Task objective
The job is to find each line in the entries holding the string "green" and copy that line.

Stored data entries

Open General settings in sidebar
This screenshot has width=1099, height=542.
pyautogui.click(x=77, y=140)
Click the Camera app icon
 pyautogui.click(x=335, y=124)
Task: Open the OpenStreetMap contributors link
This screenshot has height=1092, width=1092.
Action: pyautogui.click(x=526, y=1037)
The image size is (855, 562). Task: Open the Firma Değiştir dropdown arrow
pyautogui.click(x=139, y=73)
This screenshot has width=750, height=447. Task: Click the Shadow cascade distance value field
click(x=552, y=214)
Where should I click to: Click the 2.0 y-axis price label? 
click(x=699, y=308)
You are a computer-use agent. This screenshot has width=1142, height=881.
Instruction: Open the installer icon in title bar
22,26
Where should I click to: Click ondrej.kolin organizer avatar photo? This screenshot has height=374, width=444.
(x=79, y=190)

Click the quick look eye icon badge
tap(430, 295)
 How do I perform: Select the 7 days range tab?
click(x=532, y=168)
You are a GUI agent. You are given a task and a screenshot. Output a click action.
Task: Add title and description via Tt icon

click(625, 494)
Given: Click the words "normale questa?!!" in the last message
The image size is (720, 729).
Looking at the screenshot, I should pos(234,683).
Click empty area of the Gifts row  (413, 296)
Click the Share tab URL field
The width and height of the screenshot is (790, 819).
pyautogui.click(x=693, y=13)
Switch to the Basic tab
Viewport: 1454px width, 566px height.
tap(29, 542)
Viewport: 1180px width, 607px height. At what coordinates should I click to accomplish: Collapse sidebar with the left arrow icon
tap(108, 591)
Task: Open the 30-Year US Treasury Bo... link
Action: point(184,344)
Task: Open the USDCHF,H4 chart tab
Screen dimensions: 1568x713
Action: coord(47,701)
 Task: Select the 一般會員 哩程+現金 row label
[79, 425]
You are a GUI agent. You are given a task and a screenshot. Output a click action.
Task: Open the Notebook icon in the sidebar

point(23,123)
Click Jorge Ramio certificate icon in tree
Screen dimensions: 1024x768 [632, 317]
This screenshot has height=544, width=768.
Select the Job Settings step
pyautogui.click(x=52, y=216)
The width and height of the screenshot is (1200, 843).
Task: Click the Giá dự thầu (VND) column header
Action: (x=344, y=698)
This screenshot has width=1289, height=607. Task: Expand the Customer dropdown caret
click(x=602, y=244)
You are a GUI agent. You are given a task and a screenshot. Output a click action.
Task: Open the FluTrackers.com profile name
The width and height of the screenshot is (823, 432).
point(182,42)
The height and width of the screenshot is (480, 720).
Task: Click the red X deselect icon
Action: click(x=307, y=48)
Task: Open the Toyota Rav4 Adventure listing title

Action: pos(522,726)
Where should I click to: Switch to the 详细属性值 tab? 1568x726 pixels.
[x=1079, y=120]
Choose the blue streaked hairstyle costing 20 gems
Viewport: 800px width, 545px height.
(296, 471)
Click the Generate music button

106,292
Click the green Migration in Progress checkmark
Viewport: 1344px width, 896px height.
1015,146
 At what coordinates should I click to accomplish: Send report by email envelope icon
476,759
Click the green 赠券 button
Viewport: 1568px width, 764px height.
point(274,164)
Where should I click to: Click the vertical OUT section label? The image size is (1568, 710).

Task result
Click the green Migration in Progress checkmark
Click the green 赠券 button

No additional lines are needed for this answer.